** Task to carry out **
Only one span of the listing below should come back. It runs from the line with "San Valentino [link] (113, 1560)" through the line with "Podcast [link] (58, 1745)", and each of its lines must be reproduced exactly.

····················

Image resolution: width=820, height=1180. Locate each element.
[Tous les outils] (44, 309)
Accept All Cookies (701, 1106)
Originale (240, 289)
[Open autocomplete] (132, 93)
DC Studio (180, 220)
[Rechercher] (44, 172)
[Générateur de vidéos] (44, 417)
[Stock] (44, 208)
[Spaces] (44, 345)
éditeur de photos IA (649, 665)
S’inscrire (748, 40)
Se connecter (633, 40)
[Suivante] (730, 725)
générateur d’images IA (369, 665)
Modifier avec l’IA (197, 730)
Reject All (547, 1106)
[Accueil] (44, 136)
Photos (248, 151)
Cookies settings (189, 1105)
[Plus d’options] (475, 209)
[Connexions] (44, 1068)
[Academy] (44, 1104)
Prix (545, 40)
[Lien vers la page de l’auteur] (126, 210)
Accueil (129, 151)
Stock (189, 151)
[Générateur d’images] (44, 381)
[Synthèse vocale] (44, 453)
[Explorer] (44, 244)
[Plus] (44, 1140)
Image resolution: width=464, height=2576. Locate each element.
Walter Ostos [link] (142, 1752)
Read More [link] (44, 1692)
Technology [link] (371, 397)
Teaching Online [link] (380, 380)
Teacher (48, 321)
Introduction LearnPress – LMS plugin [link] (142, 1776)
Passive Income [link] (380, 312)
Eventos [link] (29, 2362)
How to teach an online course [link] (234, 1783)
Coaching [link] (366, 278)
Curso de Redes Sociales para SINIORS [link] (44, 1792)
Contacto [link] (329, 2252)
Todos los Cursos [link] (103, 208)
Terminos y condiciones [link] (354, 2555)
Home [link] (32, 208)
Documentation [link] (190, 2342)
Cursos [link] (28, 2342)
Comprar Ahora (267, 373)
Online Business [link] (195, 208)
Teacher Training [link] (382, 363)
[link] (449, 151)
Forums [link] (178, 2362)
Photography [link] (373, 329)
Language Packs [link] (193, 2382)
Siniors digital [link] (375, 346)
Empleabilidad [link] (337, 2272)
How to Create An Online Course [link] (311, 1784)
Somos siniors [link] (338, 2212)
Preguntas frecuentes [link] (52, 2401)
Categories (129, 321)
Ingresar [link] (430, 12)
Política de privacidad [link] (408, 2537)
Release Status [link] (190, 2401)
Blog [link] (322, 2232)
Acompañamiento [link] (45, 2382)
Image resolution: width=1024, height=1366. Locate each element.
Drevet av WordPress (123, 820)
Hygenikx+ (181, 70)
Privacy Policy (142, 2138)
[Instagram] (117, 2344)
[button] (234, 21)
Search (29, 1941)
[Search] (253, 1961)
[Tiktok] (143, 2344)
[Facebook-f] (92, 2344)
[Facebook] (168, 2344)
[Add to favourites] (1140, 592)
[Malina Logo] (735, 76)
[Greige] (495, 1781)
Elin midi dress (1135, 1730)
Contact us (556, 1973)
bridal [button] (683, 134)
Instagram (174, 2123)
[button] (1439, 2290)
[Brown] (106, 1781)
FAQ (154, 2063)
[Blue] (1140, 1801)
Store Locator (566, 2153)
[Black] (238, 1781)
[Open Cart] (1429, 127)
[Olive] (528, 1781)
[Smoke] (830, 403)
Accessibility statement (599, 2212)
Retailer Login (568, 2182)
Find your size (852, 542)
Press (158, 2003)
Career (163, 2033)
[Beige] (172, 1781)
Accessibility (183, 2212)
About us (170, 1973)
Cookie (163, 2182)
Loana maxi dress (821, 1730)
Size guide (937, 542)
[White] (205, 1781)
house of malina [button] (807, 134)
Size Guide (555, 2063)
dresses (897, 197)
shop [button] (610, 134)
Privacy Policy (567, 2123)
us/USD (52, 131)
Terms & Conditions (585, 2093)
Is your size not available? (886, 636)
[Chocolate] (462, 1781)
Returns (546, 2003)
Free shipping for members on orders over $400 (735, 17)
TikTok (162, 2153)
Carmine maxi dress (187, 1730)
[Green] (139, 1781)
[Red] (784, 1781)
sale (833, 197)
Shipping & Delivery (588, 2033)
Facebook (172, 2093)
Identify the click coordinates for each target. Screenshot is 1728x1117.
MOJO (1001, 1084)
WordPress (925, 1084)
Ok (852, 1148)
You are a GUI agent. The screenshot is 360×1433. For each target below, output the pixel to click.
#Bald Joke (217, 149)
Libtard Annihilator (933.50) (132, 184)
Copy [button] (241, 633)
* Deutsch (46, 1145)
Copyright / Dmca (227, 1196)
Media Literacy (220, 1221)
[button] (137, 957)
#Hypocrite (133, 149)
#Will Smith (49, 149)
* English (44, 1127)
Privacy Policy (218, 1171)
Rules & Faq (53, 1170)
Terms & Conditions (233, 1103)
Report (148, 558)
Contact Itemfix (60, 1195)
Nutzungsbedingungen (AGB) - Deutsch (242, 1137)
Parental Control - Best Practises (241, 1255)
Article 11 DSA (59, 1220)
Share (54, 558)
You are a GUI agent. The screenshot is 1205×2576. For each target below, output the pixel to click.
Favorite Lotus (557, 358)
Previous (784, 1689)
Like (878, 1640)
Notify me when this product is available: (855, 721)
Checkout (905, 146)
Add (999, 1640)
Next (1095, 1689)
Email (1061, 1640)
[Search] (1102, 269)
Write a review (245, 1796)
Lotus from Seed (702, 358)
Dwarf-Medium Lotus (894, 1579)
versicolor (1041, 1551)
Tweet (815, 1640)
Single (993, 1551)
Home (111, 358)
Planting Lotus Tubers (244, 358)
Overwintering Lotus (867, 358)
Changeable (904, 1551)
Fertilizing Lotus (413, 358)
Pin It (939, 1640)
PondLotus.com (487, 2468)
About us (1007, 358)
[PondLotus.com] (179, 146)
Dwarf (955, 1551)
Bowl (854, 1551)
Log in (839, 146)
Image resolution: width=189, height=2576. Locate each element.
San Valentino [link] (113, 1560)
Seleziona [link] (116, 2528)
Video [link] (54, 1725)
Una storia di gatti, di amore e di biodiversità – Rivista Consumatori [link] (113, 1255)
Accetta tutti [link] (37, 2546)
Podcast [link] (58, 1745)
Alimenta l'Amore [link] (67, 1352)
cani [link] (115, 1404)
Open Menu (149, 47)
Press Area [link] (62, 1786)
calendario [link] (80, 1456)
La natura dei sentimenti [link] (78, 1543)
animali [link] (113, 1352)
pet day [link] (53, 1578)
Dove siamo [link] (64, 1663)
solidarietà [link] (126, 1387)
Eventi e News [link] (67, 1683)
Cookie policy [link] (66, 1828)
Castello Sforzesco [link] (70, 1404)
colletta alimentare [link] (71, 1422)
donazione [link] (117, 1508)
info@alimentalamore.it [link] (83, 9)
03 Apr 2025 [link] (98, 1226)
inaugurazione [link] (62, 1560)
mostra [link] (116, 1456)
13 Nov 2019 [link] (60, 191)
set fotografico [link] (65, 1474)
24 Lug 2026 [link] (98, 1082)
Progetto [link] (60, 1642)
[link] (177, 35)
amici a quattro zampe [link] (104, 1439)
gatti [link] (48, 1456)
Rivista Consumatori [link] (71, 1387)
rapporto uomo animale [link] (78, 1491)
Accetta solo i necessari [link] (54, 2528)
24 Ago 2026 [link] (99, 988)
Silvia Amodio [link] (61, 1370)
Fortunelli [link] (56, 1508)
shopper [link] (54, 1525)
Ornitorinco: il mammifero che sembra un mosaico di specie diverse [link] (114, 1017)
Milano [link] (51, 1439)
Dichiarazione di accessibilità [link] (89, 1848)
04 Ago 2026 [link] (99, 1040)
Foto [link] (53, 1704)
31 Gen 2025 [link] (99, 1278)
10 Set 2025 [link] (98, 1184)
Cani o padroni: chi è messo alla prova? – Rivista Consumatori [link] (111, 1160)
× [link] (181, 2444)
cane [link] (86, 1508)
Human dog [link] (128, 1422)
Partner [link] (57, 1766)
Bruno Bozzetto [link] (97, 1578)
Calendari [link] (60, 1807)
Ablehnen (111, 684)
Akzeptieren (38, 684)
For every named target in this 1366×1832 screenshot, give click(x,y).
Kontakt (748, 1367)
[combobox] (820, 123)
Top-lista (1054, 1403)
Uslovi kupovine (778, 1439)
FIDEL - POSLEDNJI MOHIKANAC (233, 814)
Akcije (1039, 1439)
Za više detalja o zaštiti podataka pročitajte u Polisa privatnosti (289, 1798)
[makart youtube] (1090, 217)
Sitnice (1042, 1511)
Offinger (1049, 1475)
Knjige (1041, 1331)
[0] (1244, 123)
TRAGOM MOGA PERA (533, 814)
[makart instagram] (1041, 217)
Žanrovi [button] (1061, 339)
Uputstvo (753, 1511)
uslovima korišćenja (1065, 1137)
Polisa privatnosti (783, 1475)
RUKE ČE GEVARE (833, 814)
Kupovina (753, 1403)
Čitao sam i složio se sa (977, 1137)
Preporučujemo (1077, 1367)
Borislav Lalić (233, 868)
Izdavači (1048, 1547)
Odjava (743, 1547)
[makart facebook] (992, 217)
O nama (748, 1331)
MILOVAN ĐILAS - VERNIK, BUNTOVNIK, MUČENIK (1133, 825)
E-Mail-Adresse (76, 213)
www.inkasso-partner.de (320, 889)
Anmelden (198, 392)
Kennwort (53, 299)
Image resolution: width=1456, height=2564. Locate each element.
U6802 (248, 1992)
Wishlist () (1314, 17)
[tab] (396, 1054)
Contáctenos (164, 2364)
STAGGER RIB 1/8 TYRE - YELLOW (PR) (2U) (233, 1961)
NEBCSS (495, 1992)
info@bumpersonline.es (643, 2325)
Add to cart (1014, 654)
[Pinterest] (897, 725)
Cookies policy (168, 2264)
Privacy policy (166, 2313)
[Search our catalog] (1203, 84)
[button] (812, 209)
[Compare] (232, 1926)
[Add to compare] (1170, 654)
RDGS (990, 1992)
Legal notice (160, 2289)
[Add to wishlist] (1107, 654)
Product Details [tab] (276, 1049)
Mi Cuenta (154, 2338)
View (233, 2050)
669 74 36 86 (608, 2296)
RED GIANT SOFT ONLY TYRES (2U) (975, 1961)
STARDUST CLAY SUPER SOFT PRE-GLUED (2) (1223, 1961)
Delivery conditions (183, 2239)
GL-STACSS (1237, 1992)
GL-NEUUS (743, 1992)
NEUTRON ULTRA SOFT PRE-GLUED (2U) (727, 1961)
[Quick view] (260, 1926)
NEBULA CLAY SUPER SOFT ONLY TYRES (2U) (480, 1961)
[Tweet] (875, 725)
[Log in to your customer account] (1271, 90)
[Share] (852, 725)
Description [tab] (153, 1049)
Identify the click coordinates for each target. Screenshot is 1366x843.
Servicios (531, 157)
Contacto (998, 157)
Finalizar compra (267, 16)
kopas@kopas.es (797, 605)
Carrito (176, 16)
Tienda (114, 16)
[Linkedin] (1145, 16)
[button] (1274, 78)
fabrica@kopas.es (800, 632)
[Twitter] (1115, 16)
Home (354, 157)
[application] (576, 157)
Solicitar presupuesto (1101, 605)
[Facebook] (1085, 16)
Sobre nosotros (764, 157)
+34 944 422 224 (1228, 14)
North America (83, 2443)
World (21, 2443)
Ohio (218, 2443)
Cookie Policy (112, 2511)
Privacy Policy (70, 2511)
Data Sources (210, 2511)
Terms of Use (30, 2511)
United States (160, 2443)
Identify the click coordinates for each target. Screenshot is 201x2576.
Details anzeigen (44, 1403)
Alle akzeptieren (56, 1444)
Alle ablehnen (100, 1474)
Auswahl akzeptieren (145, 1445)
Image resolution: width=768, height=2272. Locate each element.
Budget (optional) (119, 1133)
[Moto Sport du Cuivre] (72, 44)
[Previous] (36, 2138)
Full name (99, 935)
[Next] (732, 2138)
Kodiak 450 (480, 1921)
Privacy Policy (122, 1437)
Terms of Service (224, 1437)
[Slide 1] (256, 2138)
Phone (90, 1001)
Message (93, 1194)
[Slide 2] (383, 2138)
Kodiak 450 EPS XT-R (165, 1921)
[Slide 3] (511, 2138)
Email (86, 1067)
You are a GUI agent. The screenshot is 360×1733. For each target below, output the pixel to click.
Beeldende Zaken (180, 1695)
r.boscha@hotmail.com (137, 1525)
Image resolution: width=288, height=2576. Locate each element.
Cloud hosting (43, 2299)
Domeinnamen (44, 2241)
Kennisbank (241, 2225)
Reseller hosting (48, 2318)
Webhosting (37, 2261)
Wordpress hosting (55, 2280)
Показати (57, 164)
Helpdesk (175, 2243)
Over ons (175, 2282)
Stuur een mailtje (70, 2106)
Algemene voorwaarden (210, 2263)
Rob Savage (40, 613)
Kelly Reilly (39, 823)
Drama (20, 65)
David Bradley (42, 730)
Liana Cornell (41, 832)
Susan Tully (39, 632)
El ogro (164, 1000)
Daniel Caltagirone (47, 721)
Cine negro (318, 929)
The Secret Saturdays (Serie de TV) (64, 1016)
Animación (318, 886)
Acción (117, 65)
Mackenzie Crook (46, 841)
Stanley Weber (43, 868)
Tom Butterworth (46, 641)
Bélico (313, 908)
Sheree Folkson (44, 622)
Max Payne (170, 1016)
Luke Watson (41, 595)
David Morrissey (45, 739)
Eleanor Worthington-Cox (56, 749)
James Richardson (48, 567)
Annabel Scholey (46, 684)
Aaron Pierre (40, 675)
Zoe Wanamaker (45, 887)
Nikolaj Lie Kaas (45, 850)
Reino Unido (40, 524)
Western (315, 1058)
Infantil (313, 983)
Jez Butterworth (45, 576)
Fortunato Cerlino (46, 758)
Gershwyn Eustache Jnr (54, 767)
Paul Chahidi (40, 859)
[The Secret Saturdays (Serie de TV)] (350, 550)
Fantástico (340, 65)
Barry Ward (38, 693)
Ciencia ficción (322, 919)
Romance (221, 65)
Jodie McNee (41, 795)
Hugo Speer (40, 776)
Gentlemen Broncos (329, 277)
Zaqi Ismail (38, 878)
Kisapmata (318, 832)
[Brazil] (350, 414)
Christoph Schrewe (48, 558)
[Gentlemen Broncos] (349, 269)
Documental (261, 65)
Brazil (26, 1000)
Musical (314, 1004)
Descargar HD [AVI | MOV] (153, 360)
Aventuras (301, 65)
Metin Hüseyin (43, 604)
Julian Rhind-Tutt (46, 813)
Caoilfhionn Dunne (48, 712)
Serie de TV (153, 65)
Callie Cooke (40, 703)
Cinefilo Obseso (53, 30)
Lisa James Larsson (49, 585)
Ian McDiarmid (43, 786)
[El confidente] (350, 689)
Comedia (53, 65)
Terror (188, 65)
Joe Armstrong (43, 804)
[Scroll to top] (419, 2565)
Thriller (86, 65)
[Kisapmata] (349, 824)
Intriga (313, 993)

····················

** Written answer **
San Valentino [link] (113, 1560)
Seleziona [link] (116, 2528)
Video [link] (54, 1725)
Una storia di gatti, di amore e di biodiversità – Rivista Consumatori [link] (113, 1255)
Accetta tutti [link] (37, 2546)
Podcast [link] (58, 1745)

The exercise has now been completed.